TASK MATERIAL:
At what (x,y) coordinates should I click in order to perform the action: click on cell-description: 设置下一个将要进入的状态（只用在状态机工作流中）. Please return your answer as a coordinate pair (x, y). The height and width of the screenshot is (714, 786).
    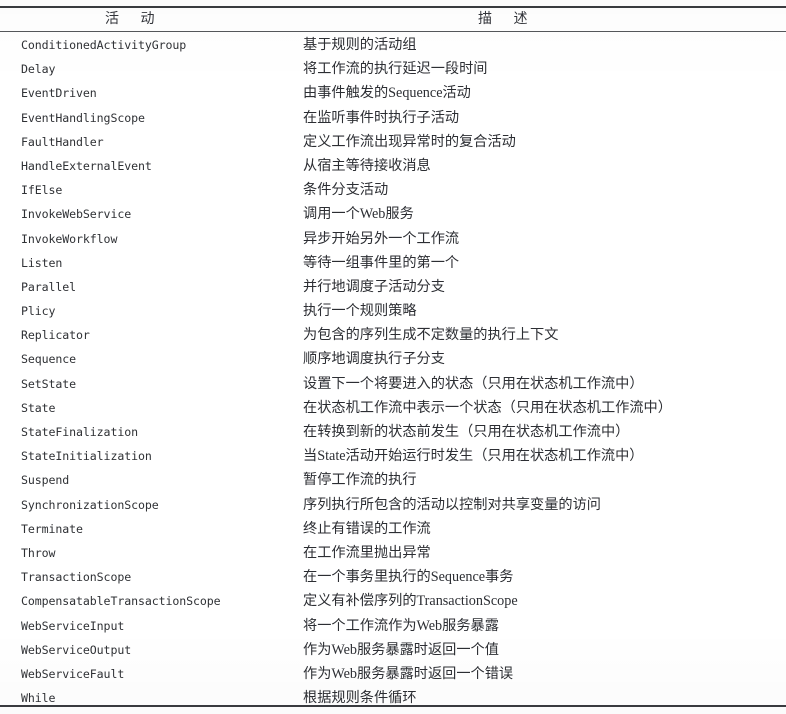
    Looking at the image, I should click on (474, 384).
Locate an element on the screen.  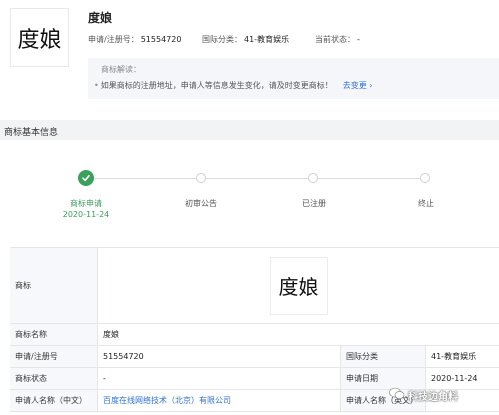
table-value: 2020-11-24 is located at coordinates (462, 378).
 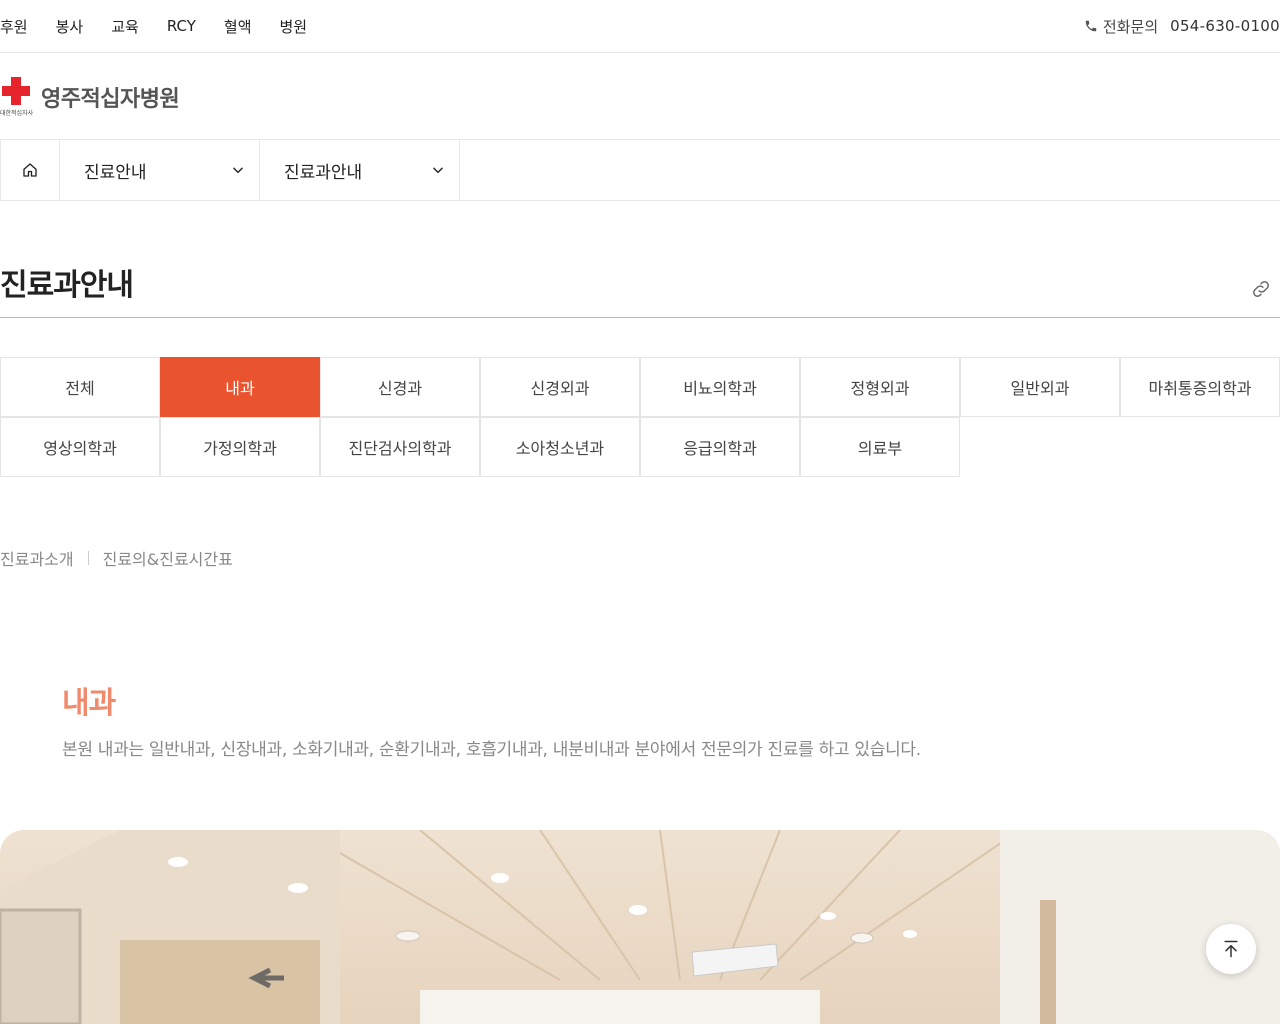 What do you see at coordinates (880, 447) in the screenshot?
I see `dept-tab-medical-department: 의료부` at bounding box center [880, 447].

INSTRUCTIONS TO FOLLOW: Pull out every line of the entries above that contains the word "click", with case counting.

WRITTEN REPLY:
At what (x,y) coordinates should I click in order to perform the action: click on cell-description: 设置下一个将要进入的状态（只用在状态机工作流中）. Please return your answer as a coordinate pair (x, y). The height and width of the screenshot is (714, 786).
    Looking at the image, I should click on (474, 384).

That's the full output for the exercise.